Task material —

◇ ◇ ◇

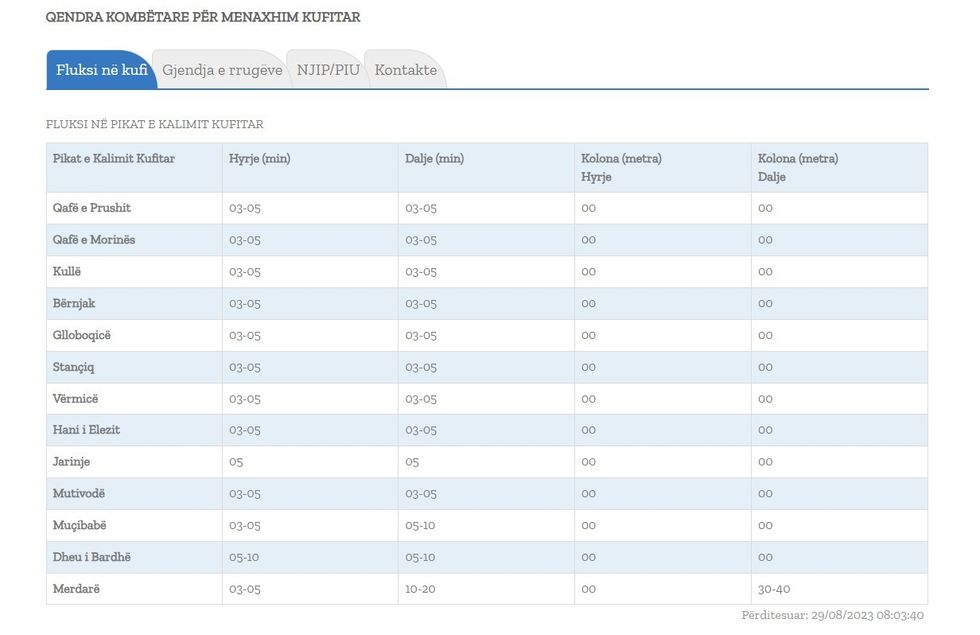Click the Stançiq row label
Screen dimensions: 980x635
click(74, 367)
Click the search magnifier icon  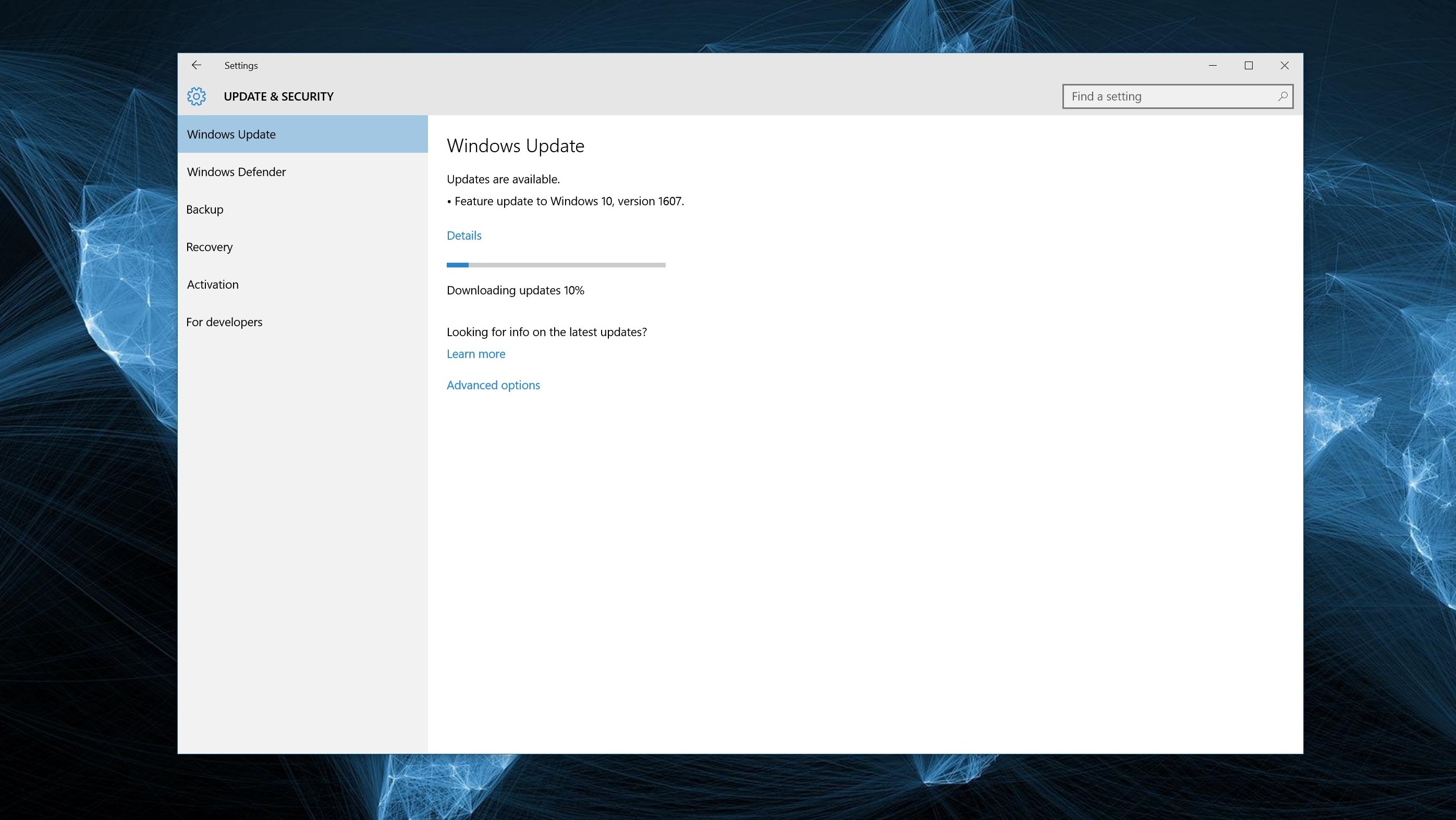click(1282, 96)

◇ ◇ ◇

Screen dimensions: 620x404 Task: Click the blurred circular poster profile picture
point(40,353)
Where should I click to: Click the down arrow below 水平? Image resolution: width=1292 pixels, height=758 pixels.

◇ ◇ ◇

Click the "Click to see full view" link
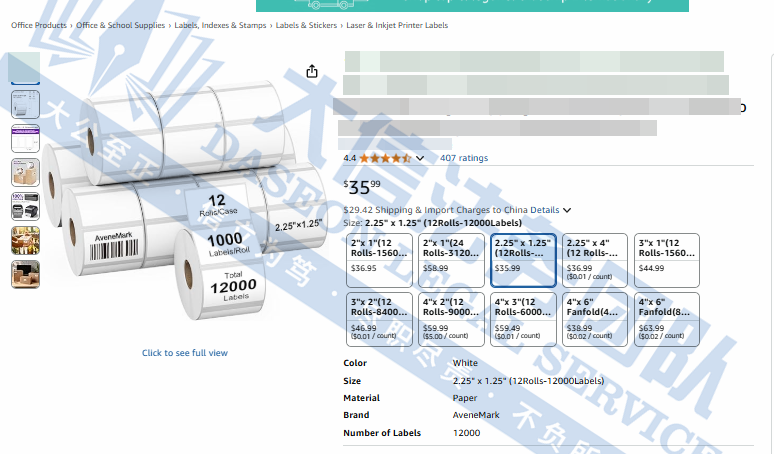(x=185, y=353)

◇ ◇ ◇

Task to carry out —
Extract the lines of data above exactly, starting with the line that contains "Screen dimensions: 620x404" and going on through the line that contains "Where should I", with both of those lines included.

Result below —
Screen dimensions: 620x404 Task: Click the blurred circular poster profile picture
point(40,353)
Where should I click to: Click the down arrow below 水平? Image resolution: width=1292 pixels, height=758 pixels.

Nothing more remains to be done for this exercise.